There are cases in which the patient initiates sexual contact. This is no defense of the therapist: Freud long ago recognized that when the patient falls in "love" with the therapist that it is not the therapist the patient loves--and that the therapist would be a fool (not to mention an under-analyzed narcissist) to think so. The patient/victim in some of these types of cases has been previously victimized, and presents with all sorts of sequelae of previous abuse that makes hir more likely to sexualize the therapy relationship than a patient without an abuse history. When such a patient introduces sex into the mix, it is clearly a therapeutic issue and should be analyzed, not acted out.

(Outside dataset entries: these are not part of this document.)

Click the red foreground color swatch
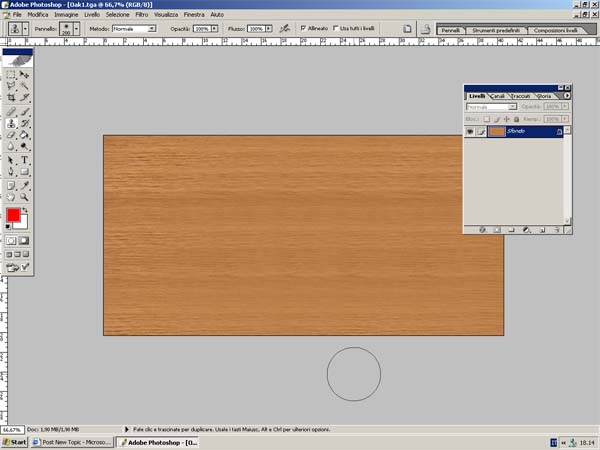Screen dimensions: 600x450 click(x=13, y=215)
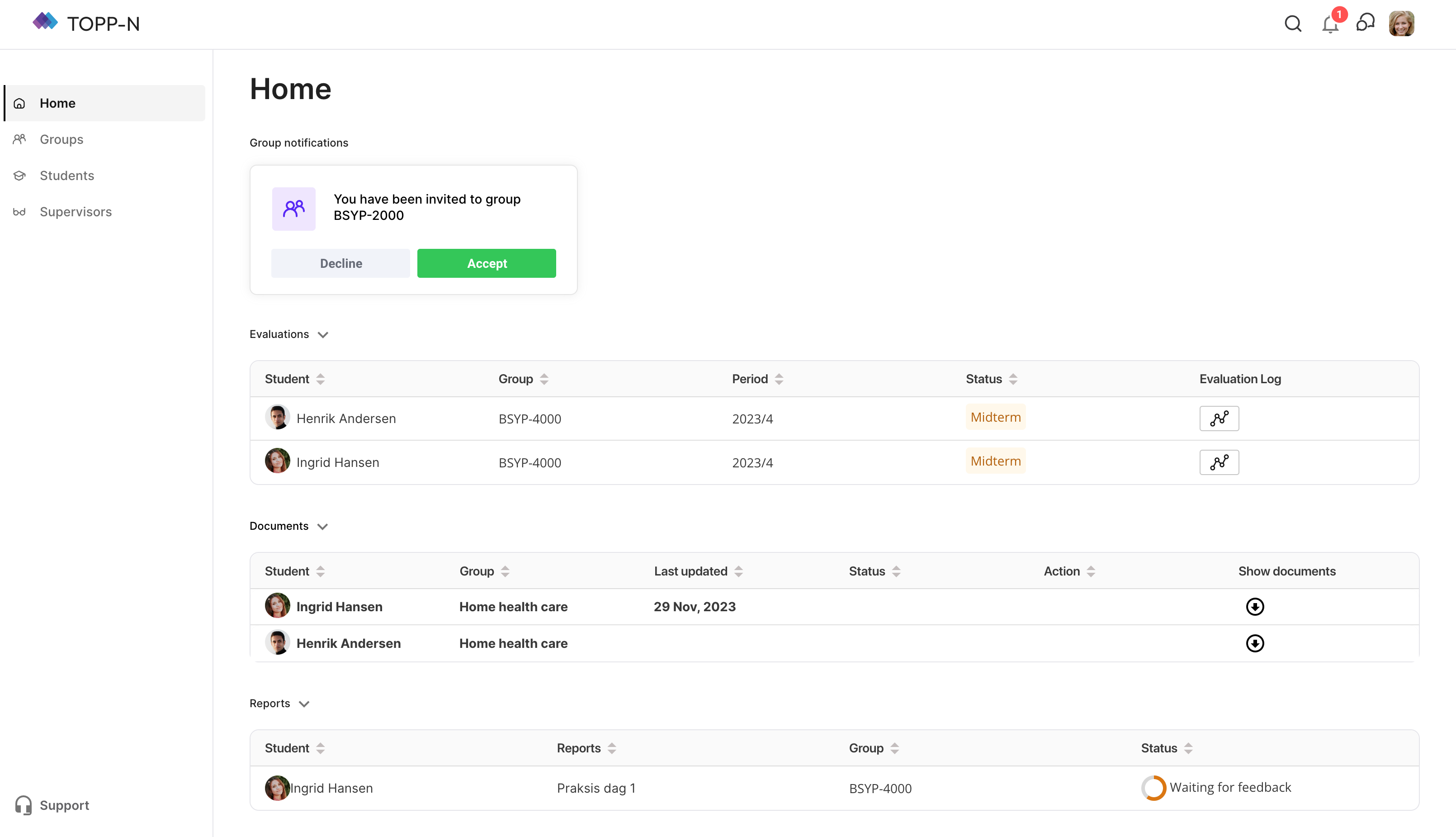Sort evaluations by Period column

click(779, 380)
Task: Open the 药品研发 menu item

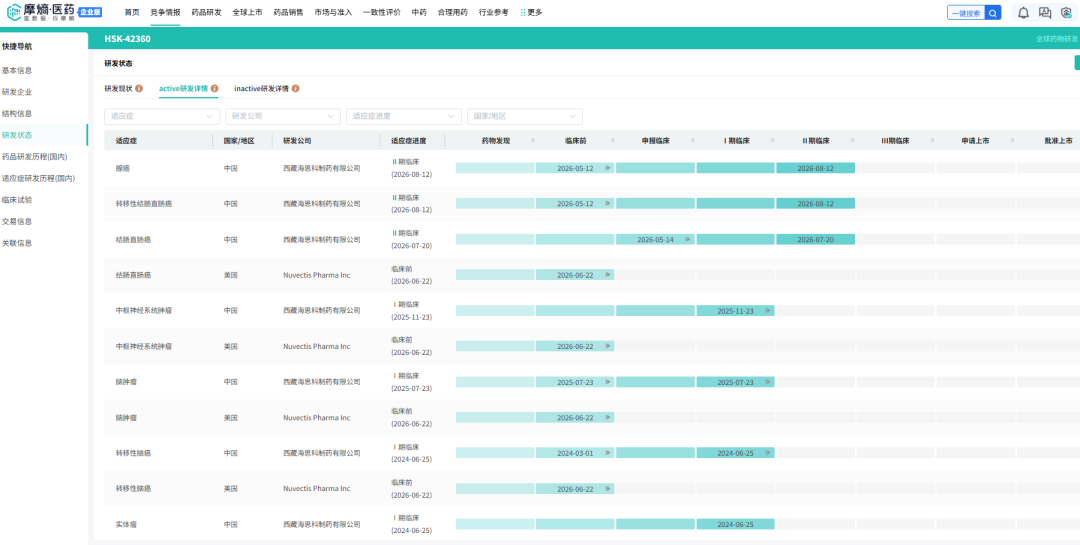Action: pos(207,12)
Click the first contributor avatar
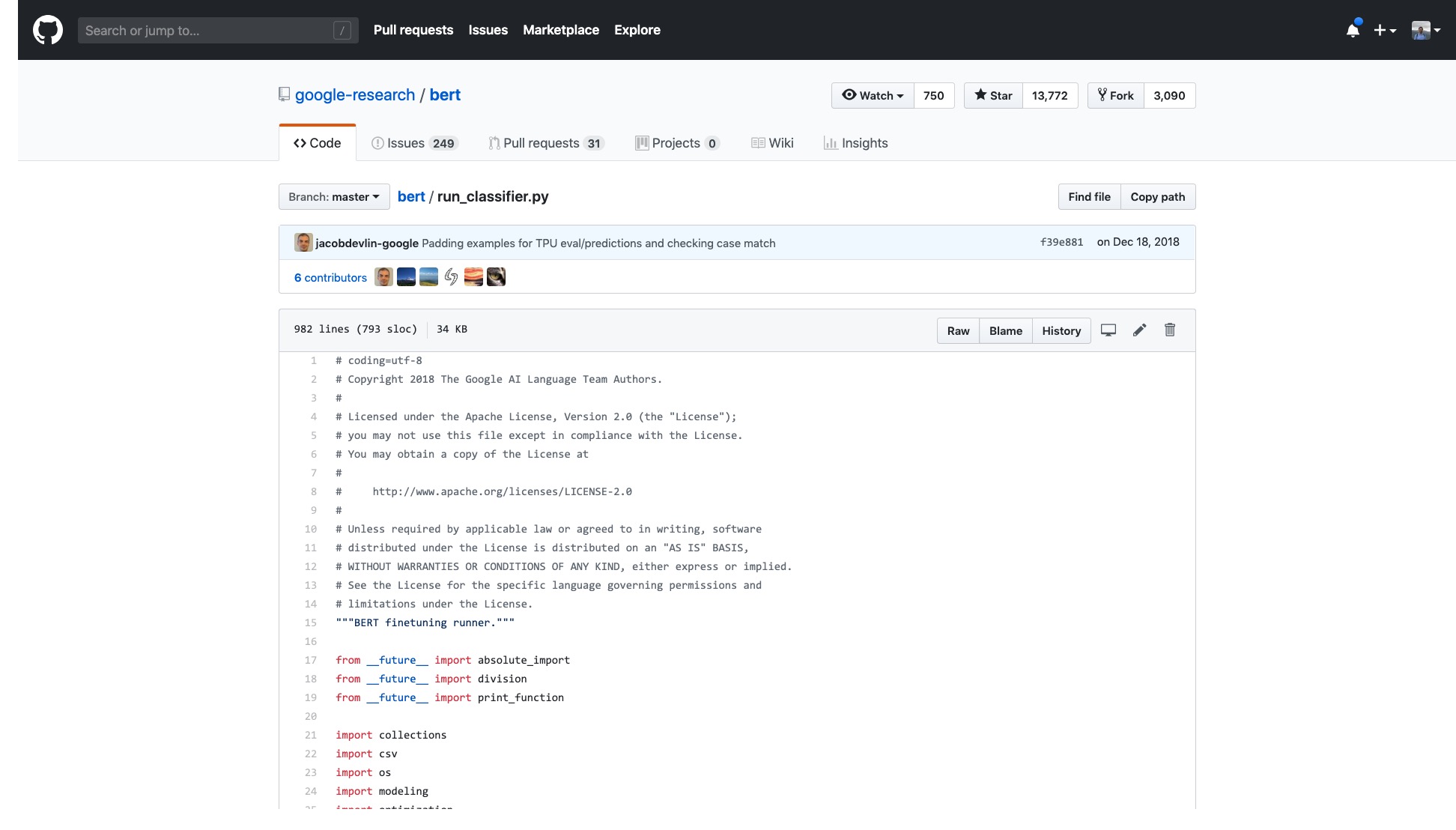Viewport: 1456px width, 830px height. click(383, 277)
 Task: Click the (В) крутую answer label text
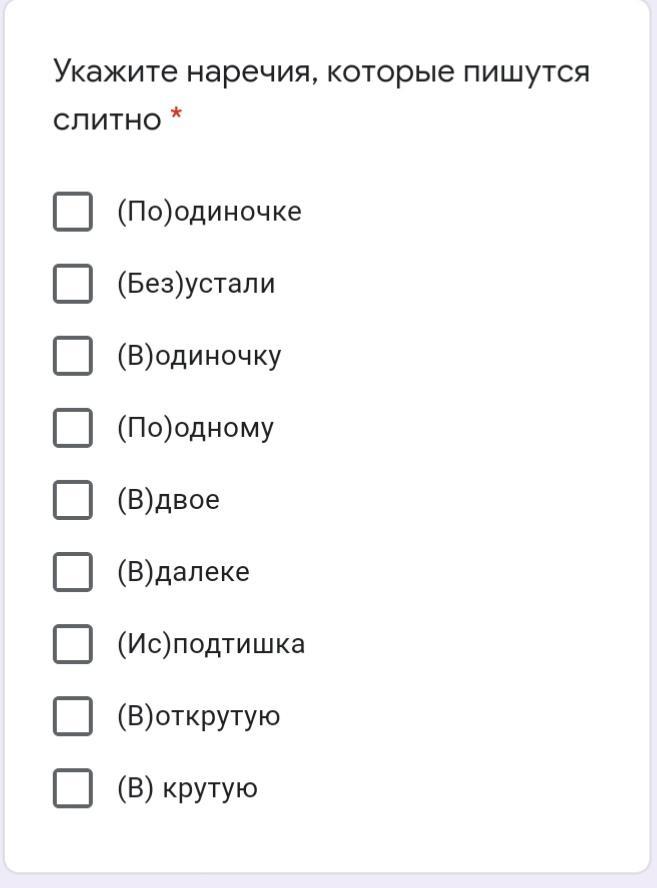click(187, 789)
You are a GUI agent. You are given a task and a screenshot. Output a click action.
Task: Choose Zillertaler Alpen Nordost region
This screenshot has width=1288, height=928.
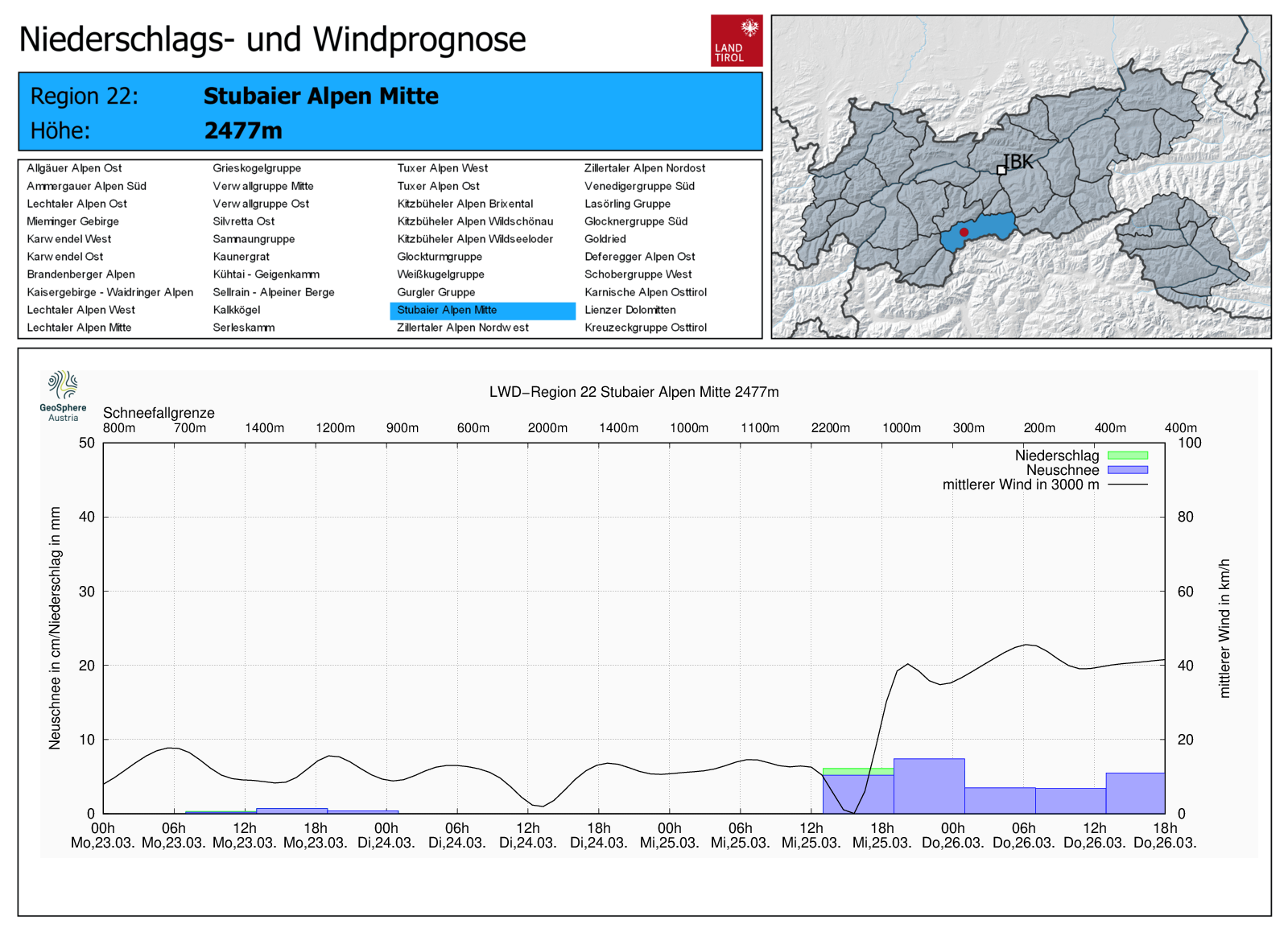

And it is the therapist's responsibility to make sure that this happens. As one of my clients is fond of pointing out, "That is what you are getting paid the big bucks for."

The ethical and legal prohibition against sexual relationships with patients is a sound one. No good can ever come of it, no matter the participants' rationalizations to the contrary. If your therapist has said or done anything even slightly sexual before, during, or after one of your sessions, run like hell in the opposite direction. And please consider filing a report with hir licensing board and/or the Ethics Committee of hir state and national professional associations. The affirmation that your therapist was in the wrong will do you a world of good.